■ Activity
A complete, word-for-word restatement of the entries is needed.

Stored data
━━━━━━━━━━━━━━━━

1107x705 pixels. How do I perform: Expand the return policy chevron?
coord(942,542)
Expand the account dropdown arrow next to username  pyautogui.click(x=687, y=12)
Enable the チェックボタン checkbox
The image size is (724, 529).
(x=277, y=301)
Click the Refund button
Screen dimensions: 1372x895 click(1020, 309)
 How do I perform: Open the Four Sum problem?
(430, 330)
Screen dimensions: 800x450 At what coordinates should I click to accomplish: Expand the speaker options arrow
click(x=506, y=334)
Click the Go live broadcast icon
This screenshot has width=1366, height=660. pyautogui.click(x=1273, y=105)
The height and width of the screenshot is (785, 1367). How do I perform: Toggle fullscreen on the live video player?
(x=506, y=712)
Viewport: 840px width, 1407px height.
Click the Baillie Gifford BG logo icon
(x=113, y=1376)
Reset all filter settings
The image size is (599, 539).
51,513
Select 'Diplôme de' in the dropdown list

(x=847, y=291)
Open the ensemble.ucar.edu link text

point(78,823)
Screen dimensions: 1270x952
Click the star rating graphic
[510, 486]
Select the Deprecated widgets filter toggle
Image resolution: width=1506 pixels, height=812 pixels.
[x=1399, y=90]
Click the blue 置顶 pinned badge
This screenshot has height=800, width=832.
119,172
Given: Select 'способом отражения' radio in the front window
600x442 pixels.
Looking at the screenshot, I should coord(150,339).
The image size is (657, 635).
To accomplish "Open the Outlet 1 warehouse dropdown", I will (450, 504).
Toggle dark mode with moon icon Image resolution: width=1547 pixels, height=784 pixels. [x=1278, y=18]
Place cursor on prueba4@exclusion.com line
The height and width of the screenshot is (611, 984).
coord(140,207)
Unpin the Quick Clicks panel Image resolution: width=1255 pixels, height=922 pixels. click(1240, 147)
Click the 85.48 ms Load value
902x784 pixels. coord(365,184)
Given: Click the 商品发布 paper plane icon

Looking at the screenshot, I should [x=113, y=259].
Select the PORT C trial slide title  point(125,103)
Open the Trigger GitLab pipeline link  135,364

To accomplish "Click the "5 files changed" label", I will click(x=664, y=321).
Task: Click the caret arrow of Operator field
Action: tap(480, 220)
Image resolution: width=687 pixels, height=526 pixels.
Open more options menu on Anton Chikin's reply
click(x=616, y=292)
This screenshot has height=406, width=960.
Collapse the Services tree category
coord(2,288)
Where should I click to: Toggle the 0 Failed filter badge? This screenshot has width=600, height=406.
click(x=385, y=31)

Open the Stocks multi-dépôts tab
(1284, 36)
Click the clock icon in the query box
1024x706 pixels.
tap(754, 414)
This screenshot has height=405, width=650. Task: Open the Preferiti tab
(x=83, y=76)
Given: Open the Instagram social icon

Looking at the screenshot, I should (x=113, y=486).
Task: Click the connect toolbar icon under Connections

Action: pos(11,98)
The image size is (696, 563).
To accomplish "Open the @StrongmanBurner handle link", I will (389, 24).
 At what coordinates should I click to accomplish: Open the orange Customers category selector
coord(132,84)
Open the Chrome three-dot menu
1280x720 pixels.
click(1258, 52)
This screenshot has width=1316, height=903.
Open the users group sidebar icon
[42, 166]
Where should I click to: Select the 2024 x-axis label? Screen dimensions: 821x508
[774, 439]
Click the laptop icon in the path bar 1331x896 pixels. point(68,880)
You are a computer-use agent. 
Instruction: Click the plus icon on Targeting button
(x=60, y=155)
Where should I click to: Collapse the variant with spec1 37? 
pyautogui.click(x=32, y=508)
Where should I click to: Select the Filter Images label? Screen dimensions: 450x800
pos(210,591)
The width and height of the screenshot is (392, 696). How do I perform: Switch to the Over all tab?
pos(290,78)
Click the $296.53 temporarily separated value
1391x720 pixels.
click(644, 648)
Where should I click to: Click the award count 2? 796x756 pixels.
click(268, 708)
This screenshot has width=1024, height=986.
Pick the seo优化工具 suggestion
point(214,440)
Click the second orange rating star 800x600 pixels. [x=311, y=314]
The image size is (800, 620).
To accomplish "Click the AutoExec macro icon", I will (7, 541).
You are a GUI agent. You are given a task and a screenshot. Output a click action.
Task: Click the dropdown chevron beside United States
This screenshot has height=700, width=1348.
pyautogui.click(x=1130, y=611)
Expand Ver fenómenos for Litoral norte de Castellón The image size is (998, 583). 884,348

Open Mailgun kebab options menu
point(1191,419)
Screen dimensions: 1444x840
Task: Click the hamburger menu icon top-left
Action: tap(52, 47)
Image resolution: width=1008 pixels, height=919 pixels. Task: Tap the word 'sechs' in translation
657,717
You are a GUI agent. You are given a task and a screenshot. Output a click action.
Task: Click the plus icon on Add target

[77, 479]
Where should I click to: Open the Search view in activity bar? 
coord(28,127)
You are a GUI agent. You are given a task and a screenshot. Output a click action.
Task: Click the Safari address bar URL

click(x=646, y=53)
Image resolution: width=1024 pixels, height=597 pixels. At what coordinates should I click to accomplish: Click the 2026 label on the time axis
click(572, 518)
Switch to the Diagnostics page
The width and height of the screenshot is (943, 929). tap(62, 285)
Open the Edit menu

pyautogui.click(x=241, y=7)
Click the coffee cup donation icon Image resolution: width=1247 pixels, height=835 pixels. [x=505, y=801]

━━━━━━━━━━━━━━━━

■ Expected answer
1107x705 pixels. How do I perform: Expand the return policy chevron?
coord(942,542)
Expand the account dropdown arrow next to username  pyautogui.click(x=687, y=12)
Enable the チェックボタン checkbox
The image size is (724, 529).
(x=277, y=301)
Click the Refund button
Screen dimensions: 1372x895 click(1020, 309)
 How do I perform: Open the Four Sum problem?
(430, 330)
Screen dimensions: 800x450 At what coordinates should I click to accomplish: Expand the speaker options arrow
click(x=506, y=334)
Click the Go live broadcast icon
This screenshot has width=1366, height=660. pyautogui.click(x=1273, y=105)
The height and width of the screenshot is (785, 1367). How do I perform: Toggle fullscreen on the live video player?
(x=506, y=712)
Viewport: 840px width, 1407px height.
Click the Baillie Gifford BG logo icon
(x=113, y=1376)
Reset all filter settings
The image size is (599, 539).
51,513
Select 'Diplôme de' in the dropdown list

(x=847, y=291)
Open the ensemble.ucar.edu link text

point(78,823)
Screen dimensions: 1270x952
Click the star rating graphic
[510, 486]
Select the Deprecated widgets filter toggle
Image resolution: width=1506 pixels, height=812 pixels.
[x=1399, y=90]
Click the blue 置顶 pinned badge
This screenshot has height=800, width=832.
119,172
Given: Select 'способом отражения' radio in the front window
600x442 pixels.
Looking at the screenshot, I should coord(150,339).
The image size is (657, 635).
To accomplish "Open the Outlet 1 warehouse dropdown", I will (450, 504).
Toggle dark mode with moon icon Image resolution: width=1547 pixels, height=784 pixels. [x=1278, y=18]
Place cursor on prueba4@exclusion.com line
The height and width of the screenshot is (611, 984).
coord(140,207)
Unpin the Quick Clicks panel Image resolution: width=1255 pixels, height=922 pixels. click(1240, 147)
Click the 85.48 ms Load value
902x784 pixels. coord(365,184)
Given: Click the 商品发布 paper plane icon

Looking at the screenshot, I should [x=113, y=259].
Select the PORT C trial slide title  point(125,103)
Open the Trigger GitLab pipeline link  135,364

To accomplish "Click the "5 files changed" label", I will click(x=664, y=321).
Task: Click the caret arrow of Operator field
Action: tap(480, 220)
Image resolution: width=687 pixels, height=526 pixels.
Open more options menu on Anton Chikin's reply
click(x=616, y=292)
This screenshot has height=406, width=960.
Collapse the Services tree category
coord(2,288)
Where should I click to: Toggle the 0 Failed filter badge? This screenshot has width=600, height=406.
click(x=385, y=31)

Open the Stocks multi-dépôts tab
(1284, 36)
Click the clock icon in the query box
1024x706 pixels.
tap(754, 414)
This screenshot has height=405, width=650. Task: Open the Preferiti tab
(x=83, y=76)
Given: Open the Instagram social icon

Looking at the screenshot, I should (x=113, y=486).
Task: Click the connect toolbar icon under Connections

Action: pos(11,98)
The image size is (696, 563).
To accomplish "Open the @StrongmanBurner handle link", I will (389, 24).
 At what coordinates should I click to accomplish: Open the orange Customers category selector
coord(132,84)
Open the Chrome three-dot menu
1280x720 pixels.
click(1258, 52)
This screenshot has width=1316, height=903.
Open the users group sidebar icon
[42, 166]
Where should I click to: Select the 2024 x-axis label? Screen dimensions: 821x508
[774, 439]
Click the laptop icon in the path bar 1331x896 pixels. point(68,880)
You are a computer-use agent. 
Instruction: Click the plus icon on Targeting button
(x=60, y=155)
Where should I click to: Collapse the variant with spec1 37? 
pyautogui.click(x=32, y=508)
Where should I click to: Select the Filter Images label? Screen dimensions: 450x800
pos(210,591)
The width and height of the screenshot is (392, 696). How do I perform: Switch to the Over all tab?
pos(290,78)
Click the $296.53 temporarily separated value
1391x720 pixels.
click(644, 648)
Where should I click to: Click the award count 2? 796x756 pixels.
click(268, 708)
This screenshot has width=1024, height=986.
Pick the seo优化工具 suggestion
point(214,440)
Click the second orange rating star 800x600 pixels. [x=311, y=314]
The image size is (800, 620).
To accomplish "Click the AutoExec macro icon", I will (7, 541).
You are a GUI agent. You are given a task and a screenshot. Output a click action.
Task: Click the dropdown chevron beside United States
This screenshot has height=700, width=1348.
pyautogui.click(x=1130, y=611)
Expand Ver fenómenos for Litoral norte de Castellón The image size is (998, 583). 884,348

Open Mailgun kebab options menu
point(1191,419)
Screen dimensions: 1444x840
Task: Click the hamburger menu icon top-left
Action: tap(52, 47)
Image resolution: width=1008 pixels, height=919 pixels. Task: Tap the word 'sechs' in translation
657,717
You are a GUI agent. You are given a task and a screenshot. Output a click action.
Task: Click the plus icon on Add target

[77, 479]
Where should I click to: Open the Search view in activity bar? 
coord(28,127)
You are a GUI agent. You are given a task and a screenshot. Output a click action.
Task: Click the Safari address bar URL

click(x=646, y=53)
Image resolution: width=1024 pixels, height=597 pixels. At what coordinates should I click to accomplish: Click the 2026 label on the time axis
click(572, 518)
Switch to the Diagnostics page
The width and height of the screenshot is (943, 929). tap(62, 285)
Open the Edit menu

pyautogui.click(x=241, y=7)
Click the coffee cup donation icon Image resolution: width=1247 pixels, height=835 pixels. [x=505, y=801]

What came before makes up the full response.